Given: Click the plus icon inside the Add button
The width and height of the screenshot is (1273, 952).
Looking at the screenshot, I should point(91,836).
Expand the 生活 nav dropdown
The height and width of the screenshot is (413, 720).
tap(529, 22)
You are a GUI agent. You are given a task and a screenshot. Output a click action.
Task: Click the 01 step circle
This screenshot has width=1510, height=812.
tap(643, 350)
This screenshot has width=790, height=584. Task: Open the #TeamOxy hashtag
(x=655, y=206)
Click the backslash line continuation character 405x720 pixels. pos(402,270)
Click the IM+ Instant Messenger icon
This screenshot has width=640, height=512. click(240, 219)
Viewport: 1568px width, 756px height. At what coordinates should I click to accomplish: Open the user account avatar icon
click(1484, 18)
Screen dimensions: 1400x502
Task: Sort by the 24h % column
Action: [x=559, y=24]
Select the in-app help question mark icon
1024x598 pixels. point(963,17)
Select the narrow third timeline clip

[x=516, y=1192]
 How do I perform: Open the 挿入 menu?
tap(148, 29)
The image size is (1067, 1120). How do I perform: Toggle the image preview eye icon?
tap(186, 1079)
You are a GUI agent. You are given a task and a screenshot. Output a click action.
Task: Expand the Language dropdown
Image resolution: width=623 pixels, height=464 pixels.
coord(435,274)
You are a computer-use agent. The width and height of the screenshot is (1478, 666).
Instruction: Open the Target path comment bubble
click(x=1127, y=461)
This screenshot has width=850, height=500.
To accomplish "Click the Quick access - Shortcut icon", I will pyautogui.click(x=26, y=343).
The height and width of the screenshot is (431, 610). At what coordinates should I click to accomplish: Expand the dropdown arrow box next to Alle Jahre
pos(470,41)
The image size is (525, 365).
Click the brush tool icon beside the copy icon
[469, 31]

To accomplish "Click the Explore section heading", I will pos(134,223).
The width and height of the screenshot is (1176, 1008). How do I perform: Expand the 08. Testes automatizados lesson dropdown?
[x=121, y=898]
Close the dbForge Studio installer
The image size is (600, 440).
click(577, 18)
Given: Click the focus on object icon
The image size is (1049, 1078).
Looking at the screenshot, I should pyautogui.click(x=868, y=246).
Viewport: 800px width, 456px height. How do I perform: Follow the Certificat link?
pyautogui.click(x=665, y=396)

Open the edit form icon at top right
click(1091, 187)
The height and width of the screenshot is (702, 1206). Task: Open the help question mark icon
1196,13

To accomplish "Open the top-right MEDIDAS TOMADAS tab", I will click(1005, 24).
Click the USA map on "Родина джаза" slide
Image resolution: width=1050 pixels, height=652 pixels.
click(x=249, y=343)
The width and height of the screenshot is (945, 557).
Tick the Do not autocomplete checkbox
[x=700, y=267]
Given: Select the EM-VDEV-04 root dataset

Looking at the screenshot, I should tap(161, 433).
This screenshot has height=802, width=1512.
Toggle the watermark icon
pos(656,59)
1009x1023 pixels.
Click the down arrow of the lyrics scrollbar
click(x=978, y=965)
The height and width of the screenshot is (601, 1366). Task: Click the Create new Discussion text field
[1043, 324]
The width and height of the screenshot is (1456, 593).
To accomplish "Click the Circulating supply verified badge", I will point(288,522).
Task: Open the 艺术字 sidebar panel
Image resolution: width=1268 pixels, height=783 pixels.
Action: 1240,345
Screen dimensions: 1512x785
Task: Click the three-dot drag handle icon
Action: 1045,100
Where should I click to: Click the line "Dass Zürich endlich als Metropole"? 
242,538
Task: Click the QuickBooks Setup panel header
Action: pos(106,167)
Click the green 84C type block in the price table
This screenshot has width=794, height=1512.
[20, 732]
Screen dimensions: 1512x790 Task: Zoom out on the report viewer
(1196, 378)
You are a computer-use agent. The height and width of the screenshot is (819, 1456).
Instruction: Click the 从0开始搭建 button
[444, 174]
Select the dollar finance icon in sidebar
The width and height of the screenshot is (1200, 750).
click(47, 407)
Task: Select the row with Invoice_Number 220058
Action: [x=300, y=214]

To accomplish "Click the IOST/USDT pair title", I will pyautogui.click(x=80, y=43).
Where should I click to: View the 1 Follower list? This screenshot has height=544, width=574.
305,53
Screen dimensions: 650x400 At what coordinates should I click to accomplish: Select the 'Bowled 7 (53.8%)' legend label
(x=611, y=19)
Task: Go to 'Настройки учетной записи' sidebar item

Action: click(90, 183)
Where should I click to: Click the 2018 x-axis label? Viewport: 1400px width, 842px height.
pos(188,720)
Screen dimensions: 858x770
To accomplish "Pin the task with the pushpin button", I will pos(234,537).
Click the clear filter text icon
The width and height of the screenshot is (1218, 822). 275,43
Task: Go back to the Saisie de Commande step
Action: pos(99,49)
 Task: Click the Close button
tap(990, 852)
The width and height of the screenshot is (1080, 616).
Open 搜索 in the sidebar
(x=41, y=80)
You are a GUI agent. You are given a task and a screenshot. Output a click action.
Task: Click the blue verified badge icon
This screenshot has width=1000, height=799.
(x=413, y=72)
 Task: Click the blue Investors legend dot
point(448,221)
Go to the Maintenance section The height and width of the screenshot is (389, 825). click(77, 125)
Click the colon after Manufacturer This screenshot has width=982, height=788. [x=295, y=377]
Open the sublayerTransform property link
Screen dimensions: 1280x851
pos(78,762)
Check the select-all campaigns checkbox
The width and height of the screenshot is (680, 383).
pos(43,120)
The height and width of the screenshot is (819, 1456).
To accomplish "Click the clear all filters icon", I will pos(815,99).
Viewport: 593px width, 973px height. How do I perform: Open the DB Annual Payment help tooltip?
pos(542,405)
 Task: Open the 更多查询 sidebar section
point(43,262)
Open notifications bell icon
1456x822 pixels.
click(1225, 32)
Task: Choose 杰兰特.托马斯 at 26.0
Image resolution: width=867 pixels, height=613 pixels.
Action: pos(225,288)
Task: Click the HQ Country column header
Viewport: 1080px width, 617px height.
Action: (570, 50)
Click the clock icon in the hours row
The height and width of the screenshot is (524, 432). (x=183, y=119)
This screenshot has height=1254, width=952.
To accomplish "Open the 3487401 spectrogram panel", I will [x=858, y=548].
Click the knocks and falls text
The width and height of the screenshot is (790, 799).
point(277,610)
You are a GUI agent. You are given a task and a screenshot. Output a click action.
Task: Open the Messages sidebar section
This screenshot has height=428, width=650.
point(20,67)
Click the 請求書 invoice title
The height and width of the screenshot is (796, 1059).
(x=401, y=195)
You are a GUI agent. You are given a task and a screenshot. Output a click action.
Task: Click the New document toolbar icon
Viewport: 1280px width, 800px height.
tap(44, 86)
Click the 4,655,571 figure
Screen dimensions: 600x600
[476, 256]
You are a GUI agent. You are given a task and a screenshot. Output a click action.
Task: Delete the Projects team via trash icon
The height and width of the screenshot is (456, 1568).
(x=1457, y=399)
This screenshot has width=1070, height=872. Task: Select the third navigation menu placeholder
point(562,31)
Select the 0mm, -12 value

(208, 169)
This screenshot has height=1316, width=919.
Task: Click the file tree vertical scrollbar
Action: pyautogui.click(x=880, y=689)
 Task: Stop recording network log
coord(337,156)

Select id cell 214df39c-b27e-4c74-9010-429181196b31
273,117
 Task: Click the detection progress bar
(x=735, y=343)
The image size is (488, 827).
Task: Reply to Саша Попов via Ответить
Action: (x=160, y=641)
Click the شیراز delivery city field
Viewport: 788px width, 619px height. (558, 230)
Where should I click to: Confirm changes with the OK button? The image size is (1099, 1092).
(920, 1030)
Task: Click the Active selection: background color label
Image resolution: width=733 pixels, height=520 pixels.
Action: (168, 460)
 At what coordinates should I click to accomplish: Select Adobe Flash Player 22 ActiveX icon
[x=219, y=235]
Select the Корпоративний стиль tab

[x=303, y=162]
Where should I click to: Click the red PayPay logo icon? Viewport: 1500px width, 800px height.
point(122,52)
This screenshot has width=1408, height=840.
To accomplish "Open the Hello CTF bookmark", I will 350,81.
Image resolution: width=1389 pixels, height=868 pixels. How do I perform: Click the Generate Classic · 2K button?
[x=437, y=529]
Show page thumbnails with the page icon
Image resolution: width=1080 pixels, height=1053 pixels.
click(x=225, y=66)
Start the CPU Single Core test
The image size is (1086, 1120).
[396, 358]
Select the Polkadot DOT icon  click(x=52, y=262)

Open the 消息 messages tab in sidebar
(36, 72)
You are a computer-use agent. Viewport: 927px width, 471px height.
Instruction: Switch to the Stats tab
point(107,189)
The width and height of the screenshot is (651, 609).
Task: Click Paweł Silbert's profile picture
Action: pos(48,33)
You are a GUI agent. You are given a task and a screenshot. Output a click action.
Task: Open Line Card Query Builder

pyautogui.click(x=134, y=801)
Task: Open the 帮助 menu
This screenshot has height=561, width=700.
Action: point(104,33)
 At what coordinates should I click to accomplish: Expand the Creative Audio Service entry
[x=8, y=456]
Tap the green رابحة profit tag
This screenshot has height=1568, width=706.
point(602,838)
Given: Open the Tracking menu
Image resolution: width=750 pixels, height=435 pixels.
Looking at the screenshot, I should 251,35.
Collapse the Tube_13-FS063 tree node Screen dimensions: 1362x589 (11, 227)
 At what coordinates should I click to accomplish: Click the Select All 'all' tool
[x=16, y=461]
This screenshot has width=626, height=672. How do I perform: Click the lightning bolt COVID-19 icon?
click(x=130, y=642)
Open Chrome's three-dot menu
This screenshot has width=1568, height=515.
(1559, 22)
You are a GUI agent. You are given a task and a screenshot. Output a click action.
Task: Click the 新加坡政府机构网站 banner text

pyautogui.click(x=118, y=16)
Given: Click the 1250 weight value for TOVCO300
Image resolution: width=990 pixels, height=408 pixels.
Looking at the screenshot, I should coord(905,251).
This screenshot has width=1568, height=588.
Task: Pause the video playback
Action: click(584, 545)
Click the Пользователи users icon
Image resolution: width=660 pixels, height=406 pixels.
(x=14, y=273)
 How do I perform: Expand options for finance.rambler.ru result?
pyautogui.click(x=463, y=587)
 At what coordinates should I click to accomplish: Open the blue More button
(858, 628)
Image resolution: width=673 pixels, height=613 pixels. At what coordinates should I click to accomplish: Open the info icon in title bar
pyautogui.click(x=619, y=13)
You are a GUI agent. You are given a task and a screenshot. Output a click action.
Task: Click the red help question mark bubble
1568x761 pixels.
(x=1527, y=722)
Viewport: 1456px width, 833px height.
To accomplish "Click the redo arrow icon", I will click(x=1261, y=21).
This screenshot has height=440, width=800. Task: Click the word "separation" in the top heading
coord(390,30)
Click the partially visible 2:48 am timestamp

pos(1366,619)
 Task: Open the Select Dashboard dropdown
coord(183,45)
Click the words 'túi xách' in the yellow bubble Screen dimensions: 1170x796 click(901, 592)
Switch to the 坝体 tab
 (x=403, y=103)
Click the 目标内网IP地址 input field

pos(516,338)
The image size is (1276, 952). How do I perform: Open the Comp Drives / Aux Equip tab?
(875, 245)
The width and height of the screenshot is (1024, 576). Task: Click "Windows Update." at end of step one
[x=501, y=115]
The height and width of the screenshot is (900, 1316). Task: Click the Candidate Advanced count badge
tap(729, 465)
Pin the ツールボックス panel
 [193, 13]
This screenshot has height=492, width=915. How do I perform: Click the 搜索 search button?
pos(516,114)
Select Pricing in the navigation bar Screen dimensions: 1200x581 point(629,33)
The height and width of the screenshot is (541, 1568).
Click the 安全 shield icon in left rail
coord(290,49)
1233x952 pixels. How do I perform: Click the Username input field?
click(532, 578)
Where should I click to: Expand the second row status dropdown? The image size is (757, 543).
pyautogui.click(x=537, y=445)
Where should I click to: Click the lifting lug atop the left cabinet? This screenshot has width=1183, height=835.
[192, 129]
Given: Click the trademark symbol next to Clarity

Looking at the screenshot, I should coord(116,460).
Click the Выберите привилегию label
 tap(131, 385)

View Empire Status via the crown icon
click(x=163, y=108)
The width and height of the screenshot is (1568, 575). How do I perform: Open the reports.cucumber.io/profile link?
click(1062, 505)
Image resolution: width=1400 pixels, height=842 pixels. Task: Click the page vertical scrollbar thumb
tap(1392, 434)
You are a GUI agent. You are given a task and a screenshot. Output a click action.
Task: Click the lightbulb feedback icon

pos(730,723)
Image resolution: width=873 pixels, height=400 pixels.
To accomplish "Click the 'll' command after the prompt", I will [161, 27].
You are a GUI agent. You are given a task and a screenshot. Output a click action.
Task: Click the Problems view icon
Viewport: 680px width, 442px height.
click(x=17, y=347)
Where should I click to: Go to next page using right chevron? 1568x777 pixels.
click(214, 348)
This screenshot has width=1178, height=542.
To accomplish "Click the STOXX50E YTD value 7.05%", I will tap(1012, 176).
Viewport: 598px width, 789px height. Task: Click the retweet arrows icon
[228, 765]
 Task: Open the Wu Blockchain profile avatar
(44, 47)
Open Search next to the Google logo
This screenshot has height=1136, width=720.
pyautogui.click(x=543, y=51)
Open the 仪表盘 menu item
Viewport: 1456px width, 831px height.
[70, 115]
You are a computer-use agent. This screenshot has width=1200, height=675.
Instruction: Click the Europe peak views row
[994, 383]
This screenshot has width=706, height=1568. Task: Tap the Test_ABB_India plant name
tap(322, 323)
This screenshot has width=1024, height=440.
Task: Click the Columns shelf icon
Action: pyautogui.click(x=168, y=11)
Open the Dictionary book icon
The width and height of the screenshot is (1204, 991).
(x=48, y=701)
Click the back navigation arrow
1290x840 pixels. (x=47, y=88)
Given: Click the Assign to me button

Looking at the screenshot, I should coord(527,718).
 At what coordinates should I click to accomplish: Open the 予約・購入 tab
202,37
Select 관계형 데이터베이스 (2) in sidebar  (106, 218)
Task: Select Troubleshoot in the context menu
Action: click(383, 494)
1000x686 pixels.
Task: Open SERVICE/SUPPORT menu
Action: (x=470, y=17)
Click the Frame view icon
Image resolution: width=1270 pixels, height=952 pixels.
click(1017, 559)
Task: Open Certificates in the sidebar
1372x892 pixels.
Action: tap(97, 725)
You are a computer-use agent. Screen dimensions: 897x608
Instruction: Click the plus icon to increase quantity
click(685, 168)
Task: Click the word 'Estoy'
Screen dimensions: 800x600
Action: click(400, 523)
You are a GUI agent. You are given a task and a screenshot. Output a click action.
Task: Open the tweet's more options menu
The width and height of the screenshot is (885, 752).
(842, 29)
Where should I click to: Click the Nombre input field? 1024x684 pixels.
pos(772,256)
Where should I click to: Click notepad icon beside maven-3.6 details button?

WRITTEN TASK: Please change "step circle" to "step marker" in the records from the first line through the line that contains "This screenshot has width=640, height=512.". Return only those lines, with everything else left as it is.

EXPECTED ANSWER:
Given: Click the plus icon inside the Add button
The width and height of the screenshot is (1273, 952).
Looking at the screenshot, I should point(91,836).
Expand the 生活 nav dropdown
The height and width of the screenshot is (413, 720).
tap(529, 22)
You are a GUI agent. You are given a task and a screenshot. Output a click action.
Task: Click the 01 step marker
This screenshot has width=1510, height=812.
tap(643, 350)
This screenshot has width=790, height=584. Task: Open the #TeamOxy hashtag
(x=655, y=206)
Click the backslash line continuation character 405x720 pixels. pos(402,270)
Click the IM+ Instant Messenger icon
This screenshot has width=640, height=512. click(240, 219)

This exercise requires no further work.